** Opening Dataset block **

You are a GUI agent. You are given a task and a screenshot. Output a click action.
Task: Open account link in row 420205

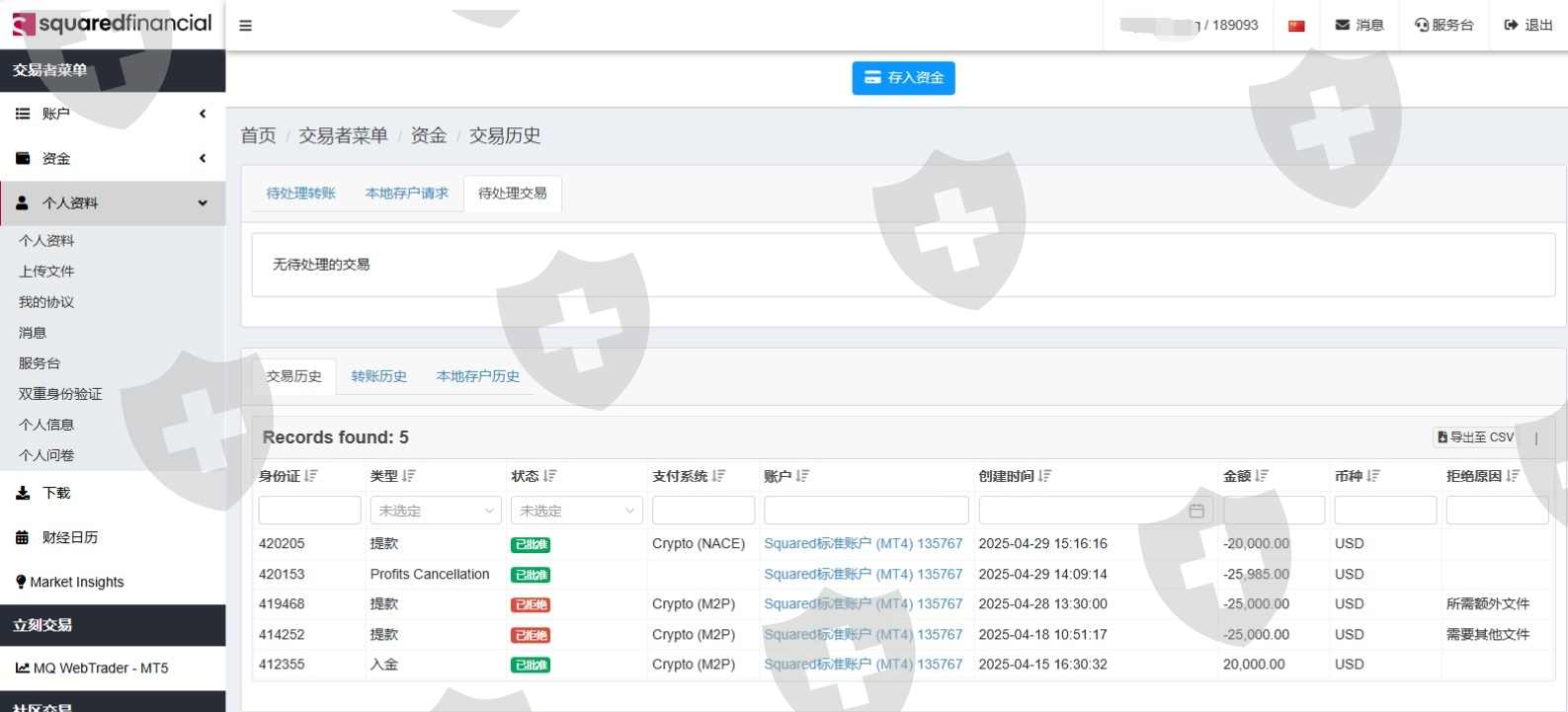click(863, 543)
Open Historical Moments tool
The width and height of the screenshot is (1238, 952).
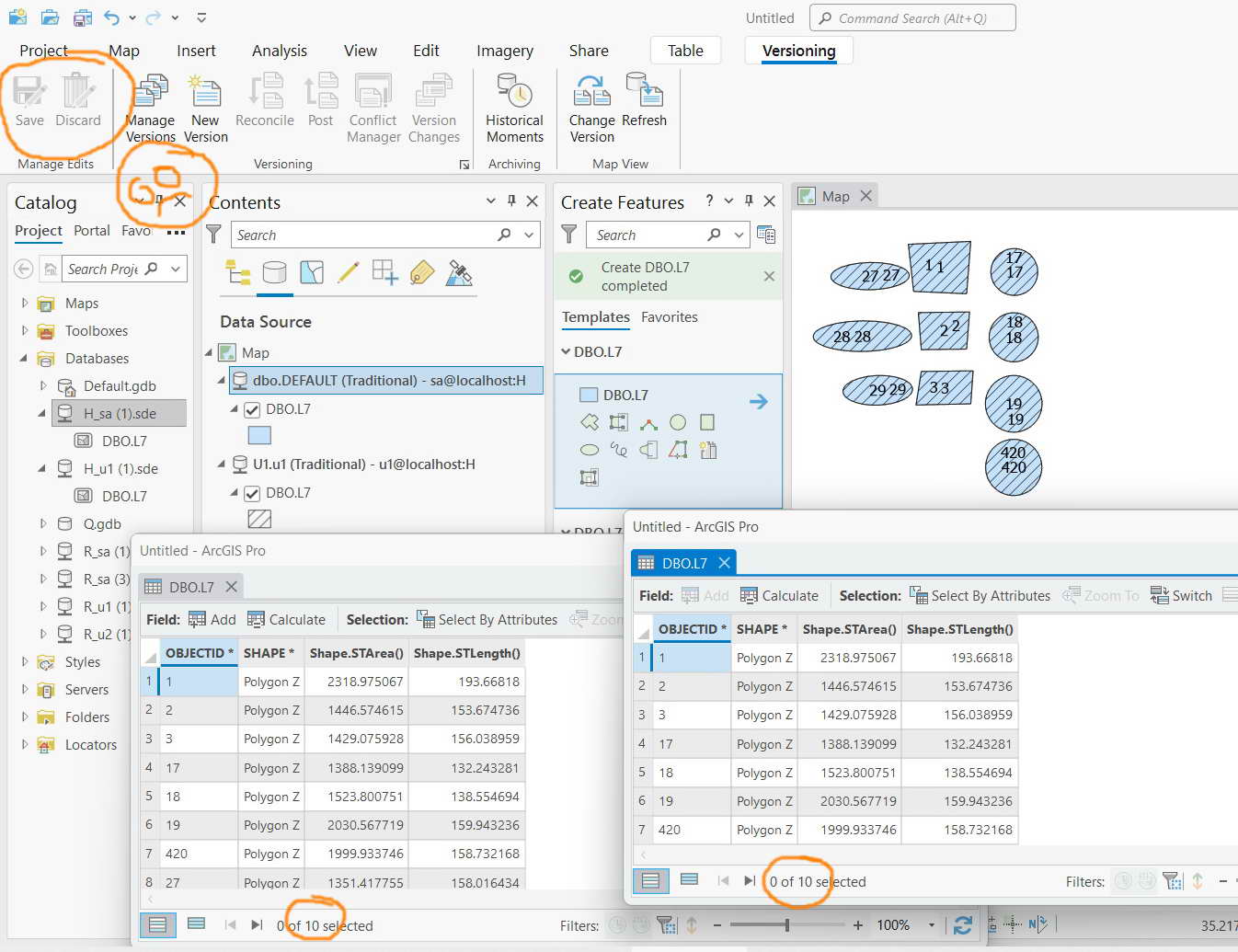click(514, 109)
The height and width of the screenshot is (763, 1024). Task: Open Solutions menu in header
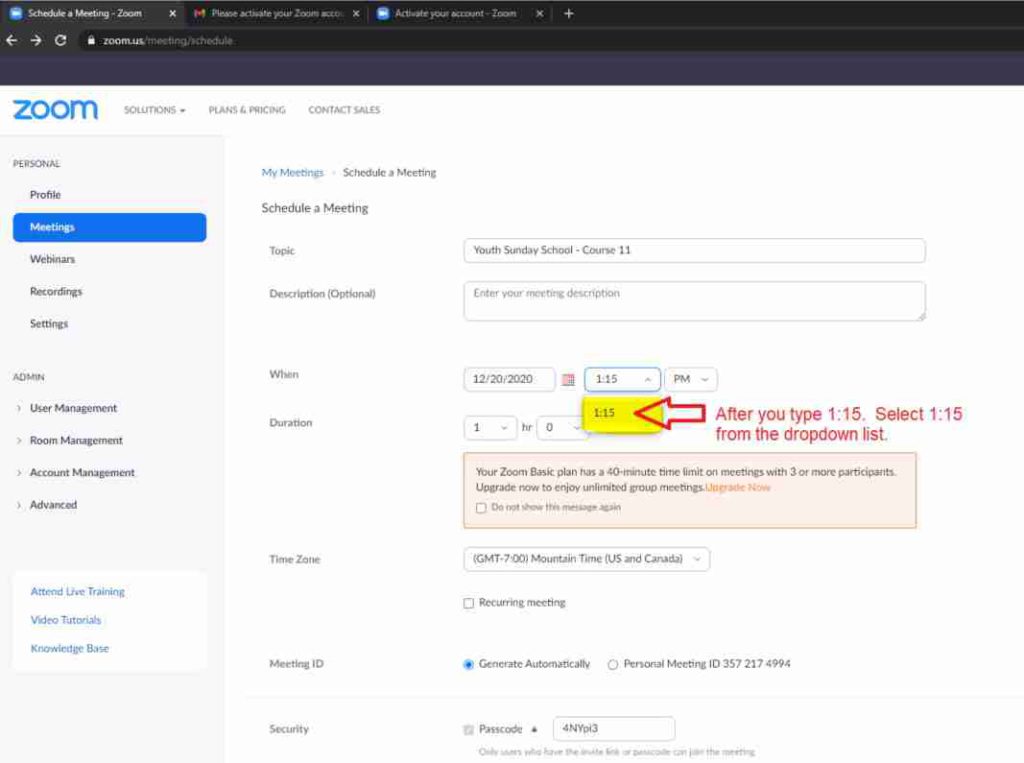[154, 110]
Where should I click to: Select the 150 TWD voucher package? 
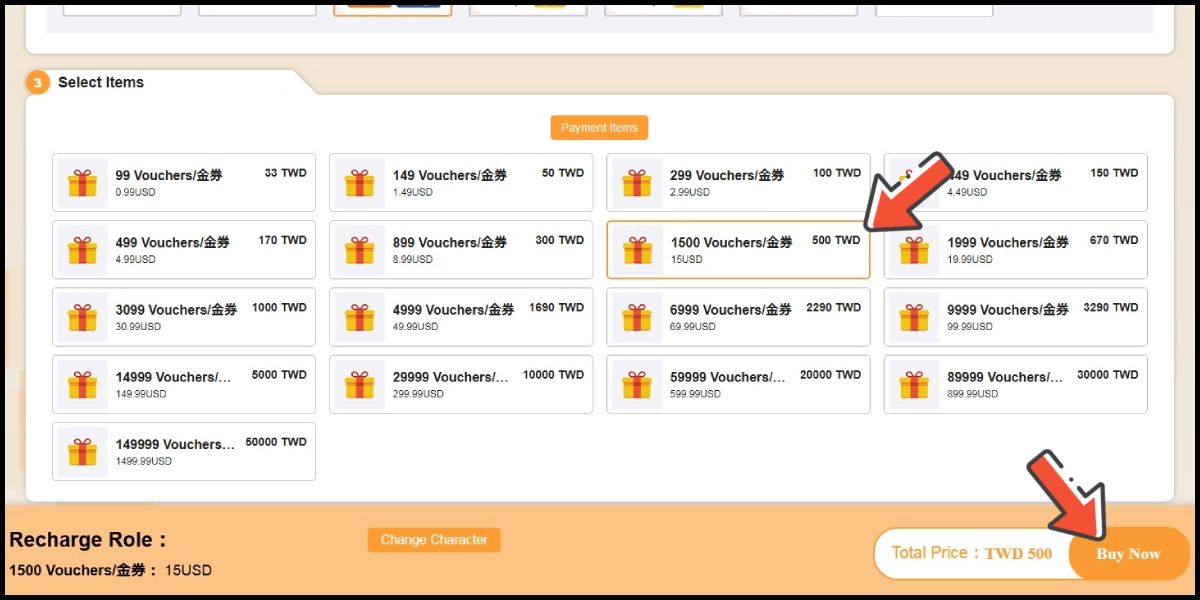click(1040, 183)
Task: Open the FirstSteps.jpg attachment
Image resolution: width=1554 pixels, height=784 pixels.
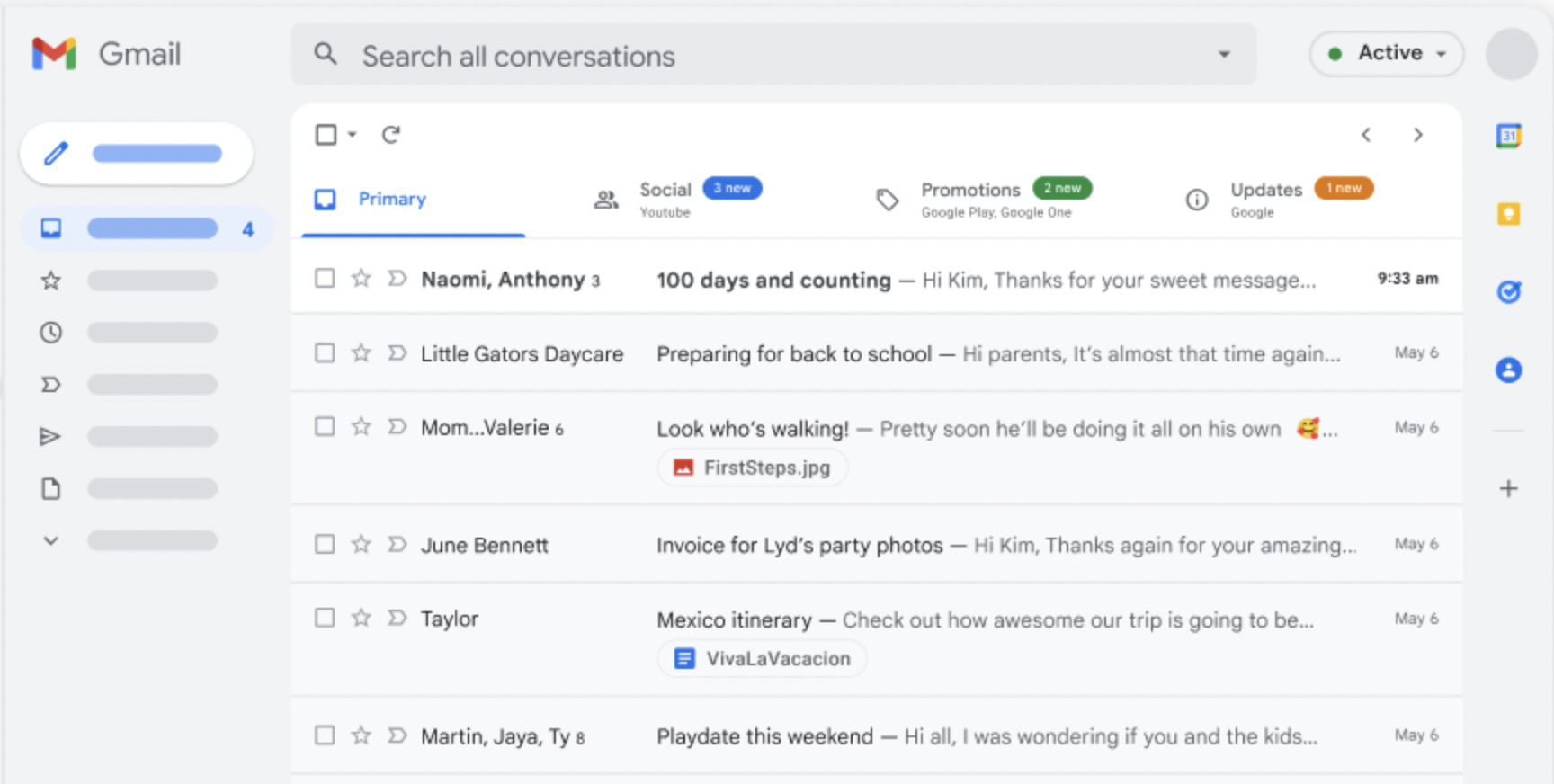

** Closing Dataset block **

- [Exercise description] Print every entry word for word; omit the pictures.

- [Exercise answer]
You are a GUI agent. You are given a task and a screenshot. Output a click action.
Task: Open account link in row 420205

click(863, 543)
Open Historical Moments tool
The width and height of the screenshot is (1238, 952).
click(514, 109)
The height and width of the screenshot is (763, 1024). Task: Open Solutions menu in header
[154, 110]
Where should I click to: Select the 150 TWD voucher package? 
click(1040, 183)
Task: Open the FirstSteps.jpg attachment
Image resolution: width=1554 pixels, height=784 pixels.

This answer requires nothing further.